Mulheres eram mantidas em cárcere privado e obrigadas a se prostituírem

A equipe da Polícia Civil de Ubiratã prendeu duas mulheres que supostamente estavam mantendo garotas em cárcere privado e obrigando-as a se prostituírem em uma boate localizada na periferia da cidade.
O delegado Barreto, que responde pela Delegacia de Polícia de Ubiratã, explicou que recebeu uma denúncia de que uma mulher estava sendo mantida em cárcere privado em uma casa de prostituição, e uma equipe se deslocou até o local e confirmou a denúncia.
“A equipe constatou que havia uma mulher trancada, vítima de cárcere privado, e que no local funcionava uma casa de prostituição, que as duas mulheres presas estavam administrando, e que as garotas de programa estavam presas no local e obrigadas a fazerem programas sexuais” – salientou o delegado, dizendo que o dinheiro dos programas era repassado a uma mulher, que por sua vez repassava a outra, que já estava presa na cadeia de Ubiratã por outro crime – abandono de incapaz.
As duas mulheres presas irão responder por cárcere privado, manutenção de casa de prostituição e favorecimento à prostituição.

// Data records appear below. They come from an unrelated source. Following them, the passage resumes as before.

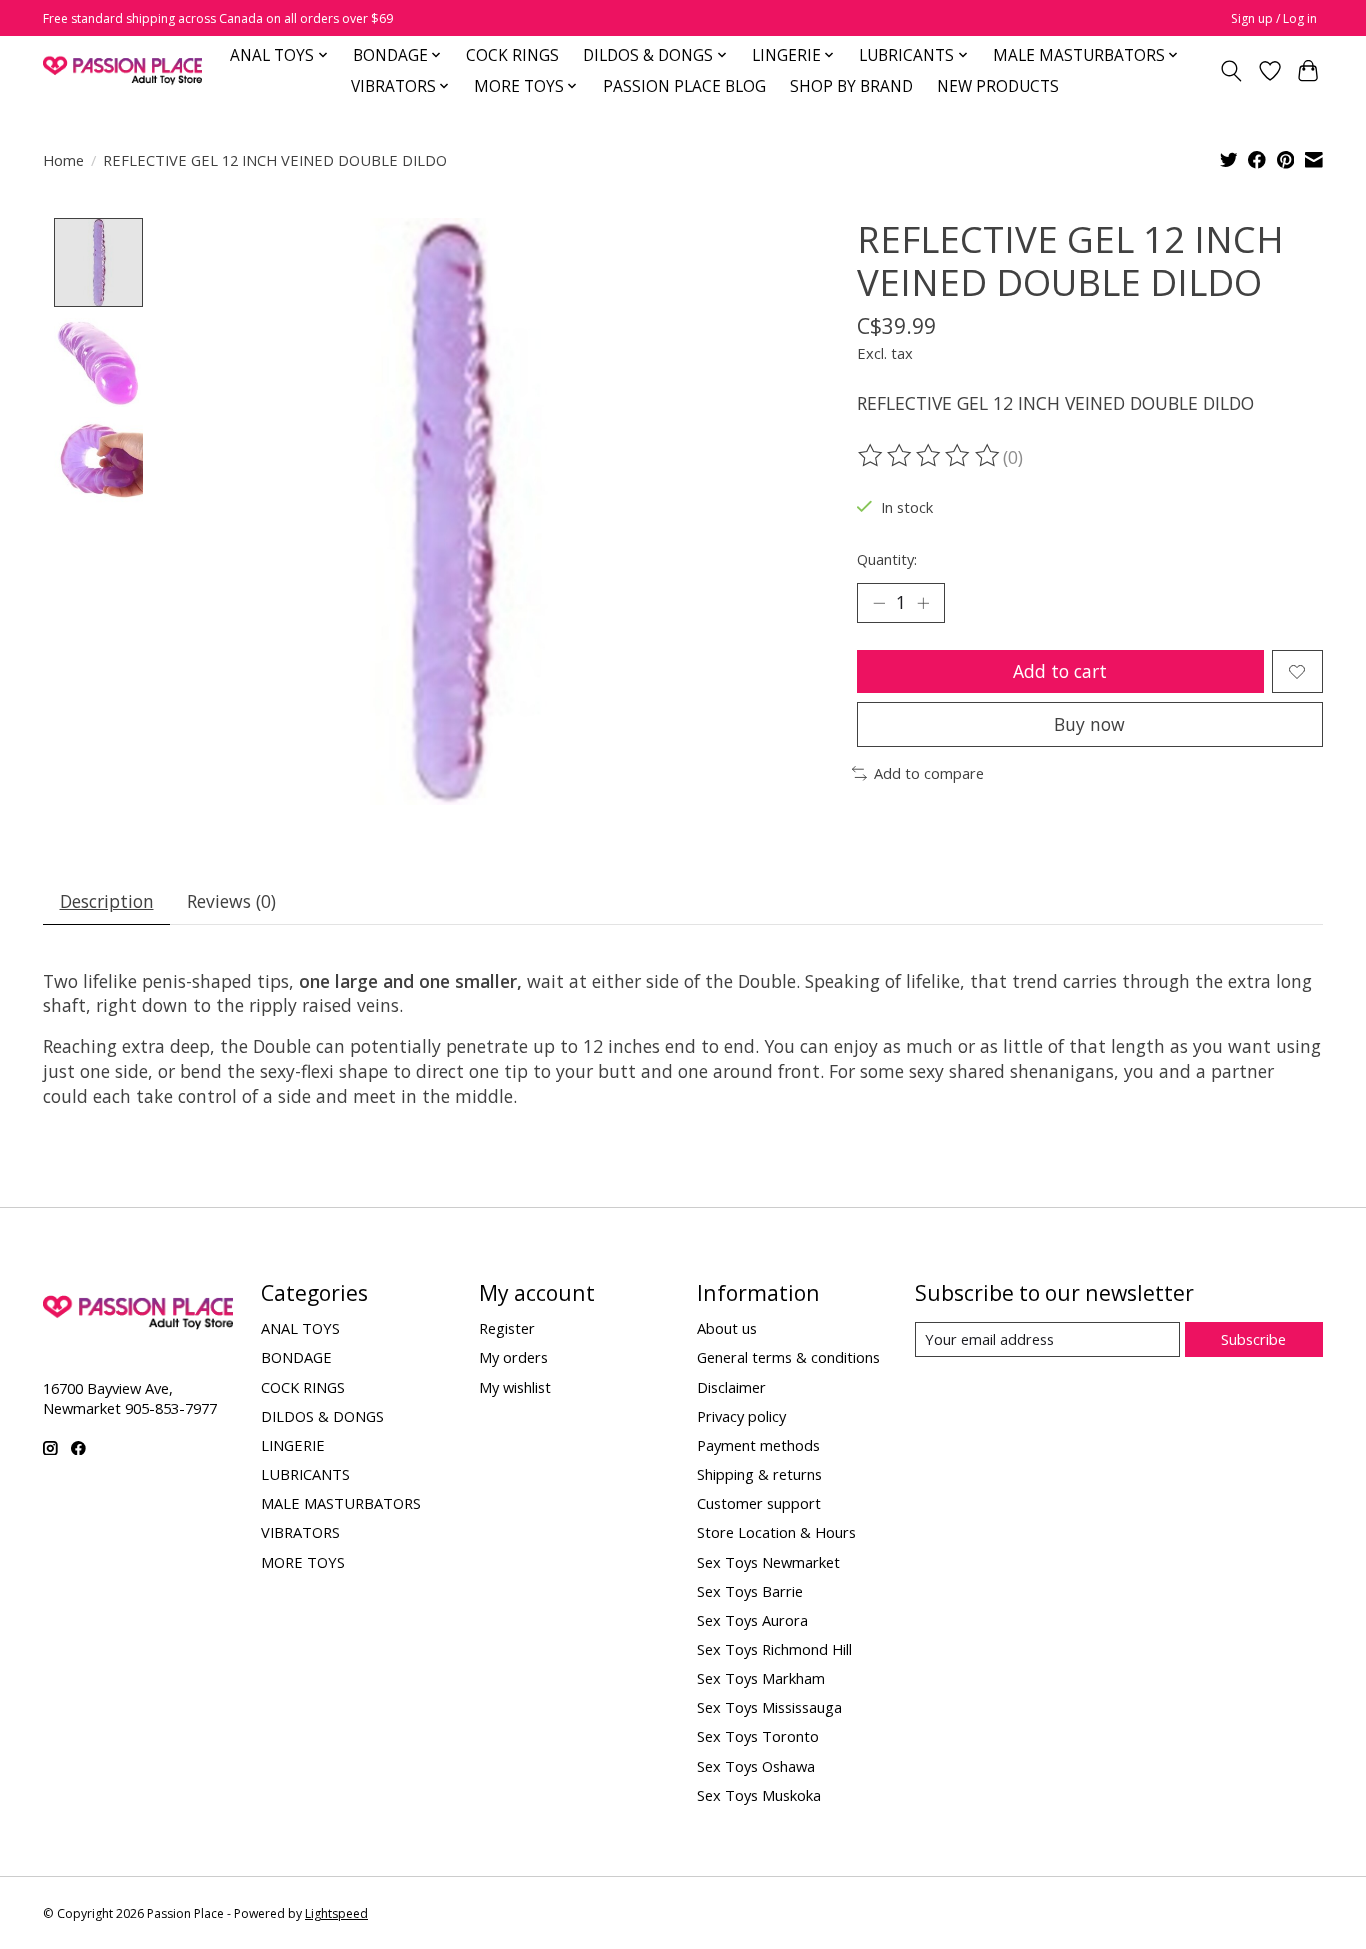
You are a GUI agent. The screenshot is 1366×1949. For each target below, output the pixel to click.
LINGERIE (293, 1445)
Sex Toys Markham (761, 1678)
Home (63, 160)
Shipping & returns (759, 1474)
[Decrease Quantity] (879, 603)
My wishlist (515, 1387)
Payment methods (758, 1445)
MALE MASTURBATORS (341, 1503)
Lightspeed (336, 1913)
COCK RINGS (512, 55)
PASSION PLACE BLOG (684, 86)
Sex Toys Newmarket (768, 1562)
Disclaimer (731, 1387)
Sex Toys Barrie (750, 1591)
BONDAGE (296, 1357)
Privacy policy (741, 1416)
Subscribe (1253, 1339)
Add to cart (1060, 671)
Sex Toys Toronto (758, 1736)
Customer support (759, 1503)
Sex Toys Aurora (752, 1620)
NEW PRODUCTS (998, 86)
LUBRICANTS (305, 1474)
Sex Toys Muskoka (759, 1795)
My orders (513, 1357)
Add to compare (929, 773)
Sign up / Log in (1274, 18)
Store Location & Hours (776, 1532)
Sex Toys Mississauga (769, 1707)
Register (507, 1328)
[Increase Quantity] (923, 603)
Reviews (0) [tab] (231, 901)
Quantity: (887, 559)
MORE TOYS (303, 1562)
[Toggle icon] (1231, 71)
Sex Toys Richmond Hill (774, 1649)
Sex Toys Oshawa (756, 1766)
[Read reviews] (930, 456)
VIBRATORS (300, 1532)
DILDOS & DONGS (322, 1416)
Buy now (1089, 724)
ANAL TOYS (300, 1328)
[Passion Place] (122, 70)
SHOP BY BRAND (851, 86)
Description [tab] (107, 901)
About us (727, 1328)
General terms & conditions (788, 1357)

A mulher que ficava com o dinheiro deverá responder também por rufianismo (tirar proveito da prostituição alheia, participando diretamente de seus lucros ou fazendo-se sustentar, no todo ou em parte, por quem a exerça).
No local foi constatado também a presença de diversos animais em situação de abandono, oque deverá gerar também uma denúncia por maus tratos a animais.
Uma das mulheres presas, M.A.C., disse estar sendo vítima de uma armação de seu ex-marido, e garante que no local realmente funcionava uma boate, mas que foi fechada pelo delegado Bradock há um ano e meio, e que agora funciona somente um bar. Ela alega que a garota encontrada em suposto cárcere privado é uma pessoa que ela ajuda e que não fica trancada. (Goionews – Com informações e foto de Portal do Piquiri).